The idea is that life is too short and there are too many good books to read anyway. So, Ghost Wars is on the shelf for now. Not because it’s not a good read, but because I’m just not in the frame of mind to read it. I got about 150 pages in, with long breaks in between to read other books. But with Ghost Wars, I found my attention wandering from the page every couple of sentences, which made it difficult to keep up with the huge cast of characters involved. I think I need to read it when I can give it my undivided attention. So, I’ll come back to it.
So, having finished We wish to inform you that tomorrow we will be killed with our families, I’ve moved on to a couple of new books that have been sitting on my shelf, waiting for me to get to them. I picked them up along with We wish to inform you…, when I ran in to a buy-2-get-3rd-free sale at a bookstore.
Guns, Germs and Steel, by Jared Diamond, has been on my "to read" list for a few years now. I didn’t read it back when it seemed like everyone else in the world was reading it, probably because I had my nose buried in Derrick Jensen’s books.

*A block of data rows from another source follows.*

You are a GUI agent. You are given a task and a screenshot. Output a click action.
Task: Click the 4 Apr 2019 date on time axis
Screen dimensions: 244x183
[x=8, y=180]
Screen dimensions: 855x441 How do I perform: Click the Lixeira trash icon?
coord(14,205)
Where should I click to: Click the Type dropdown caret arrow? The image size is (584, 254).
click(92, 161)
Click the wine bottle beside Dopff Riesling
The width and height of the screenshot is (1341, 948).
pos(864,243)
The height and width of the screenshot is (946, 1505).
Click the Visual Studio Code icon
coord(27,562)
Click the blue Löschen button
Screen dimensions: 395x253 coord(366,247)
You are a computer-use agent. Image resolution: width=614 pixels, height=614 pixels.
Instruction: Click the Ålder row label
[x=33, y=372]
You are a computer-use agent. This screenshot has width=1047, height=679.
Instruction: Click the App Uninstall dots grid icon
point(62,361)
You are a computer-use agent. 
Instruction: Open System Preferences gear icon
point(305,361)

It’s interesting to start reading it this week, given the discussion about innate intelligence that’s been going on across several blogs. As I’ve hinted before, I tend to recoil from the question "Why did history unfold differently on differnt continents?" because the answers often tend to racist to some degree of another. After reading the preface of Diamond’s book, I think I’m going to enjoy seeing how he answers the question.
Seymour Hersh’s Chain of Command is another one that’s been on my list since it was published. I read (and blogged about) his New Yorker articles breaking the story about Abu Ghraib. Based on those I think this will be a good read, plus it kind of picks up where Ghost Wars would have left off.
The last book on the shelf, waiting to wrap up my summer reading binge is The Blind Watchmaker: Why the Evidence of Evolution Reveals a Universe Without Design.
So, what’s everyone else reading?
That’s a great rule of thumb. Think my professors will agree when I tell them why I didn’t finish an assigned book?
I always feel guilty giving up on a book. It must be all that schooling urging me to try harder and work at it. I agree – if it isn’t enjoyable you should let it go.